American forces attacked Mount Tambu, a Japanese-held position in terrain so brutal that historian David Dexter called it "one of the most difficult and unpleasant areas ever to confront troops." The attack failed. Fifty Americans lay wounded on the muddy slopes. Two US medics were shot dead trying to reach them.
Bull Allen wasn't ordered to help. His unit was on standby. But he watched those wounded men crying out, and he couldn't stand it.
So he walked into the chaos alone.

He hoisted a wounded American over his shoulders and carried him down the mountain. Then he went back. And again. And again. Each time he disappeared into the gunfire, soldiers placed bets on whether he'd return. Each time, he did. War correspondent Gordon Short captured him mid-rescue in a photograph that would become iconic: a giant of a man striding through hell like he was on a Sunday walk.

Twelve times he went up that mountain. Twelve Americans owe their lives to a man who had no obligation to save them.
America awarded him the Silver Star. First Lady Eleanor Roosevelt began a correspondence with him that would last years. When Allen married former army nurse Jean Floyd in 1949, Eleanor sent her congratulations. When his daughter was born, he named her Eleanor.
But Australia? His own country never officially recognized what he did on Mount Tambu.

The war broke him in ways that medals couldn't fix. Back in Australia, his behavior became erratic. He struck an officer and was court-martialed. In September 1944, he was discharged as medically unfit, suffering from "constitutional temperamental instability" and "anxiety symptoms."
So traumatized was this veteran of three campaigns that he retreated to an uncle's farm and lost the power of speech for six months.

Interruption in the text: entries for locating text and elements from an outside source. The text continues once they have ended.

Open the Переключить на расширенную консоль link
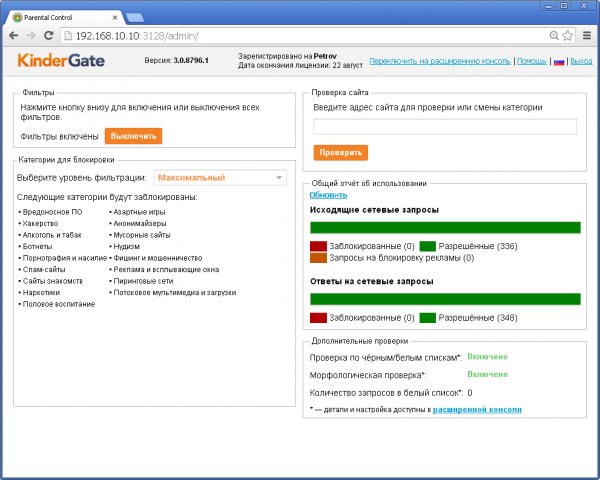The width and height of the screenshot is (600, 480). coord(440,61)
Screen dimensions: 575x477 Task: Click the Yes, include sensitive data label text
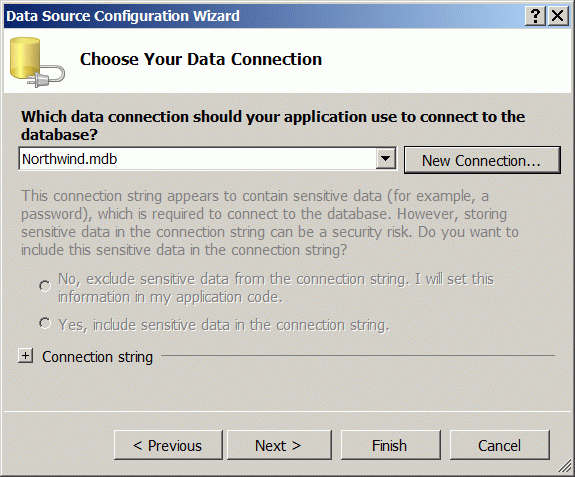(224, 325)

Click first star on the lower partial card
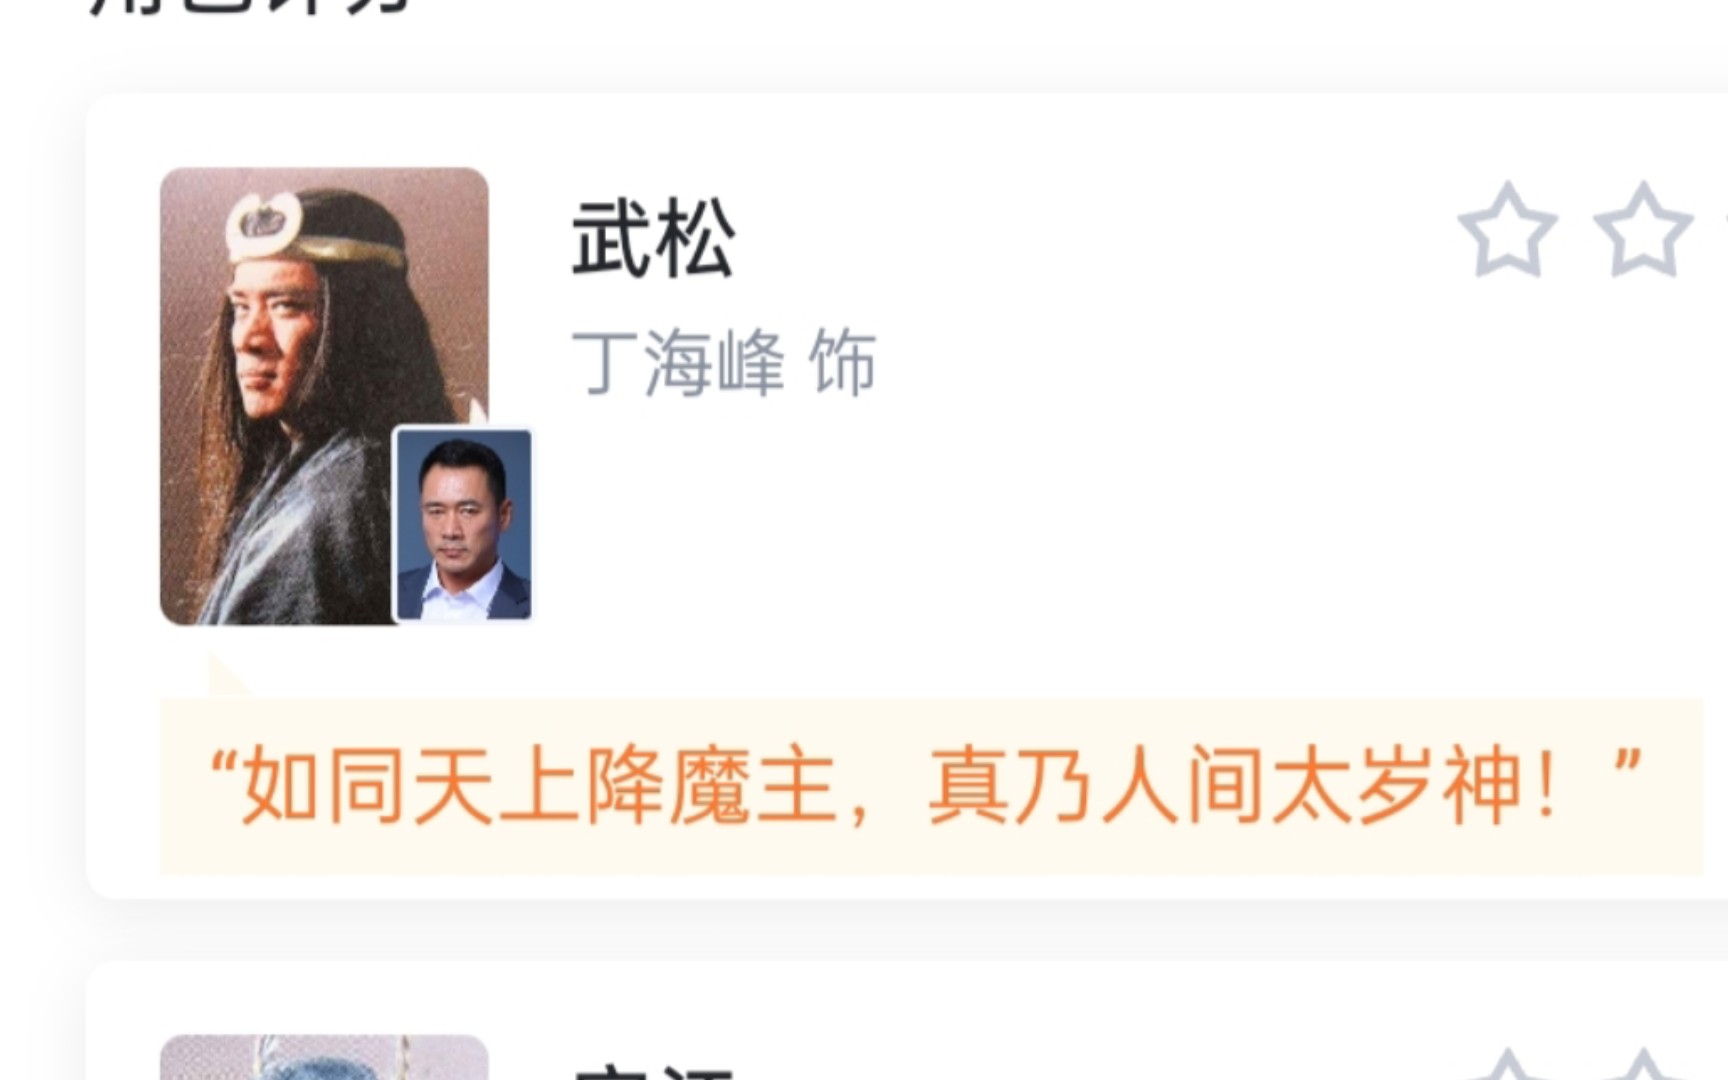(1507, 1065)
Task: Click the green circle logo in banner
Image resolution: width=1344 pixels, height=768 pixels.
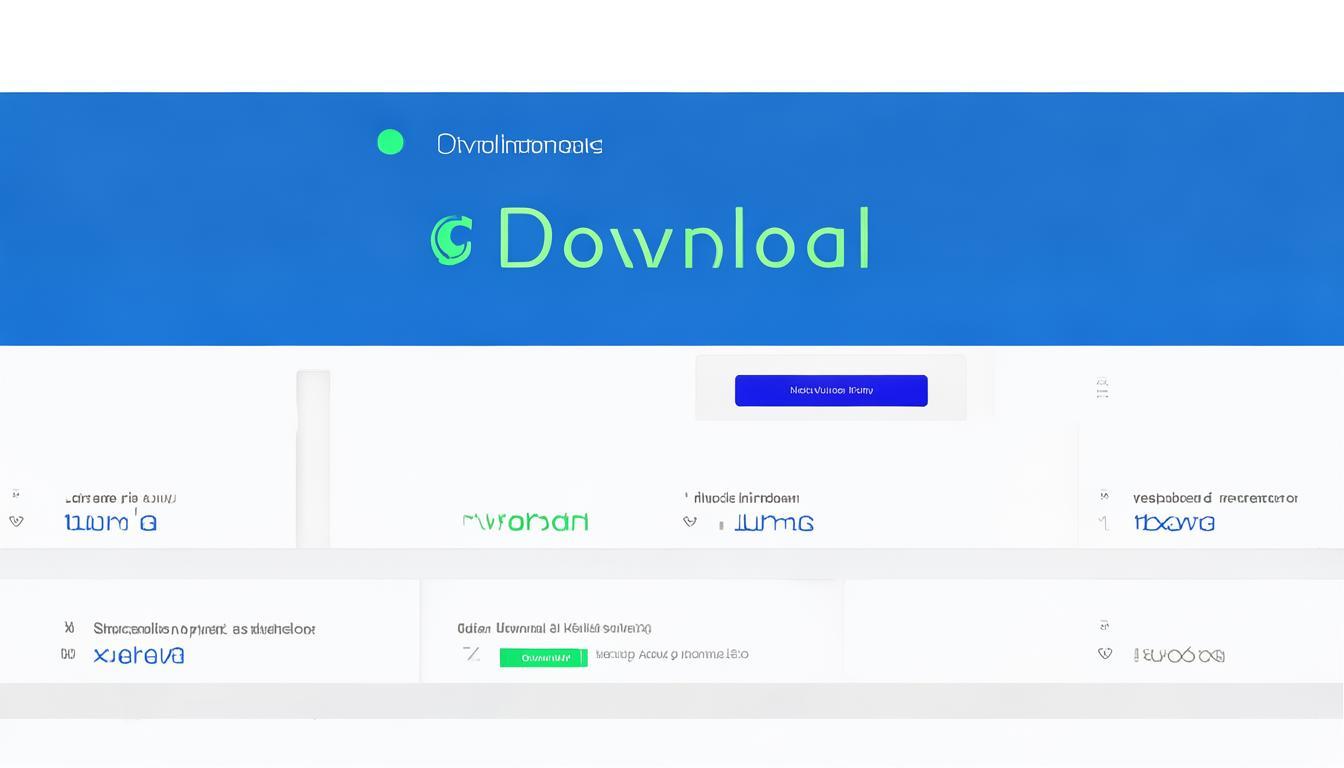Action: 390,142
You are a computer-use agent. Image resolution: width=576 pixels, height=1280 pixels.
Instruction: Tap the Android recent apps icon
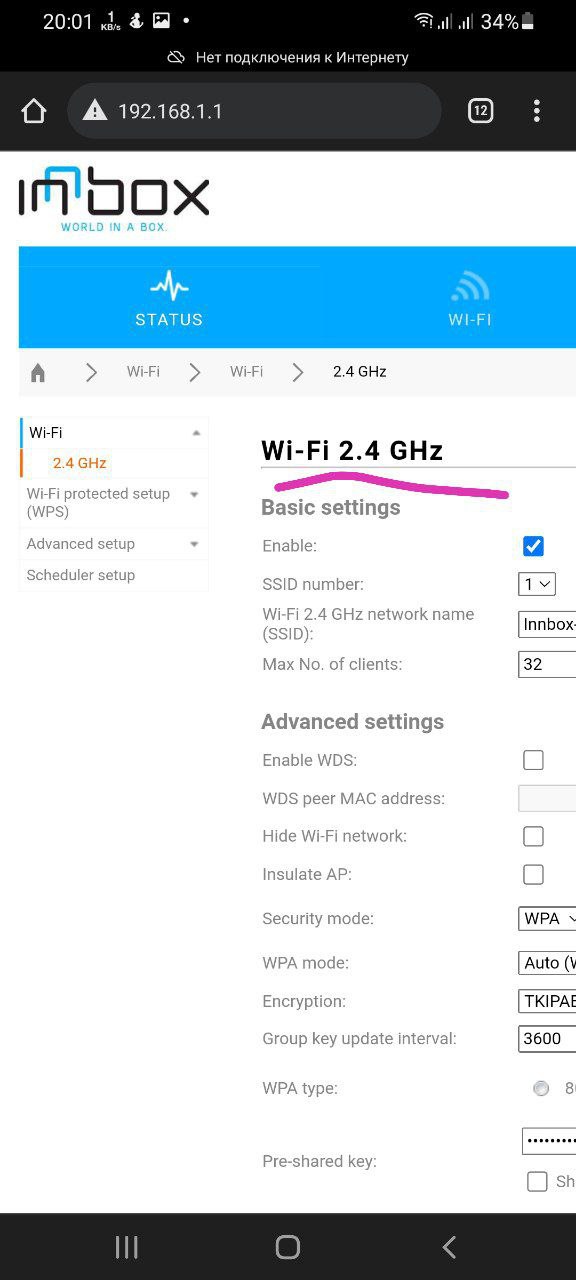coord(126,1246)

The man whose booming voice and laugh had once echoed across army camps couldn't speak at all.

He eventually recovered enough to build a life. He married Jean, raised a family, worked as a hospital orderly in Ballarat. In his later years, he demonstrated a horse-drawn quartz-crushing mill at Sovereign Hill, a gentle giant showing tourists how the old machines worked. Locals remembered him fondly.
But the nightmares never stopped. The PTSD haunted him until his death in 1982.

Here's what haunts me: In 1979, the Army named a canteen at Puckapunyal after him, the CPL LC Allen MM Canteen. They knew his actions on Mount Tambu were extraordinary. Australian newspapers had called him "one of the war's most gallant stretcher-bearers" and an "Australian Superman."
Yet they never gave him the Victoria Cross. They never officially recognized what he did that day.

America saw a hero. Eleanor Roosevelt saw a hero. Swedish metal band Sabaton wrote a song about him in 2014. In 2019, Australia's Prime Minister gave a bronze statue of that famous photograph to the US President as a symbol of the alliance between our nations.
But Bull Allen himself? The orphan who became a legend? The man who walked into fire twelve times to save strangers? The soldier who came home so shattered he couldn't speak?

He died without his country ever officially honoring what he did on Mount Tambu.
Some heroes are only recognized by everyone except their own.